The goal of double taxation treaties is to avoid the imposition of similar taxes in two or more countries for the same subject matter and for similar periods. This might apply, for instance, to income accruing to South African taxpayers from foreign sources, and to foreign taxpayers from South African sources.

 

Where it happens, double taxation has a negative effect on international trade and the cross-border movement of people and goods and services. It can affect relations between countries, as well as have a serious impact on the lives and careers of taxpayers working away from their home countries.

 

For this reason, the Organisation for Economic Co-operation and Development (OECD) Model Tax Convention on Income and on Capital 2014 sets out recommended means to settle issues arising around double taxation in the international context. At present on the African continent, double-taxation agreements can be broadly divided into those based on the OECD model treaty and those that are not.

 

The new-dispensation treaties introduce the concept of beneficial ownership in the articles relating to dividends and interest. The beneficial ownership concept is designed to prevent treaty shopping, where an individual from one country and working in another, tries to benefit from a treaty with a third country.

 

Under treaties based on the OECD model treaty, the reduced rates of withholding tax on loan interest and dividends are only available if the beneficial owner of the interest or dividends is a resident of the state that is a party to the treaty.

 

Countries that have concluded treaties along these lines include Zambia and Mauritius. Zambia has also concluded a similar agreement with the Seychelles, based on the OECD Model Treaty.

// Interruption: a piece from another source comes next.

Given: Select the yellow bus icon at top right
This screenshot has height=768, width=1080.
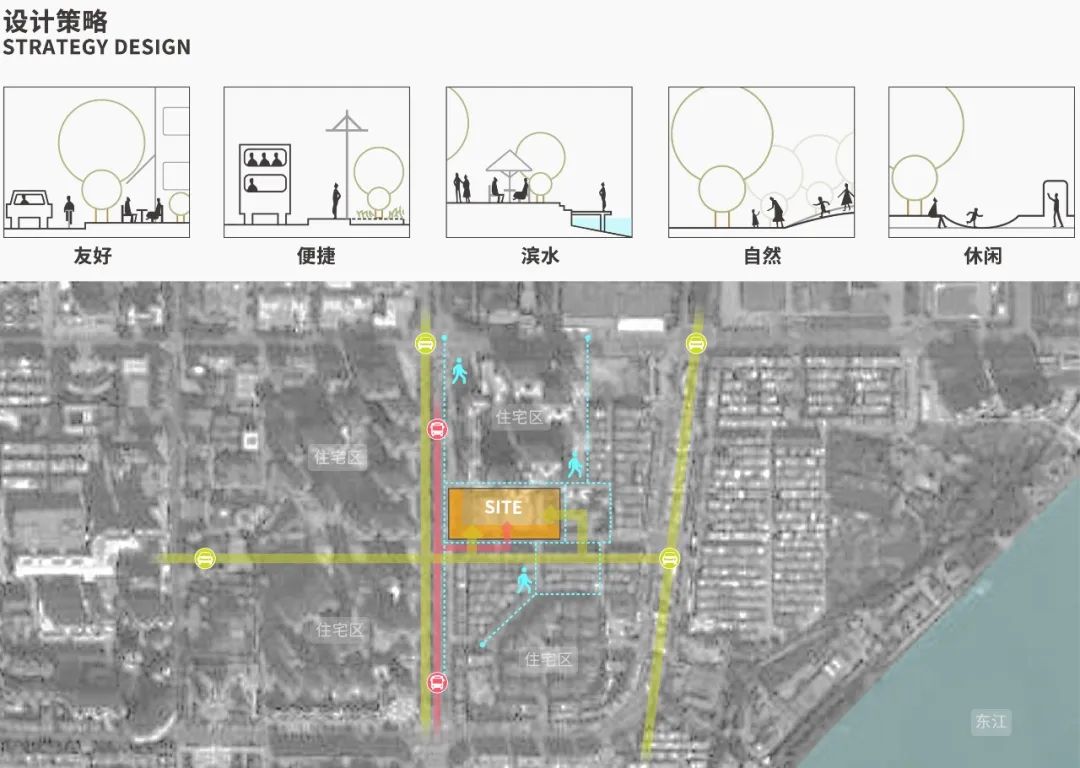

As a small country with significant expat and migrant workers, it is interesting to look at the Zambian case and how it addresses the double taxation issue.

 

In Zambia, when it comes to withholding-tax relief, that relief is subject to confirmation that no permanent establishment exists. Where there is a permanent establishment in other words and for example, a fixed place of business then the business profits article of the relevant treaty is applied.

 

Permission to access the treaty benefits must be applied for at the Zambia Revenue Authority (ZRA). If approved, the ZRA will issue a Limited Deduction Direction (LDD). LDDs are issued for a tax year and must be applied for annually.

 

Regarding interest payments, the updated Zambian policy in the Mauritius and Seychelles treaties is that interest arising in a contracting state and paid to a resident of the other contracting state may be taxed in that other state. However, such interest may also be taxed in the contracting state in which it arises, and according to the laws of that state, but the tax so charged shall not exceed 10 per cent of the gross amount of the interest.

 

Similar provisions apply to royalty payments, except that the withholding tax there shall not exceed five per cent of the gross amount of royalties. In the case of dividend payments, withholding tax varies with the contracting country and according to whether the beneficial owner is a company holding at least 25 per cent of the capital of the company paying the dividends.

 

South Africas double taxation treaty with Zambia dates back to the 1950s and is of the old-order type. This and dozens of other treaties between African countries will need updating as Africa moves to embrace the recommended means of the OECD Model Tax Convention.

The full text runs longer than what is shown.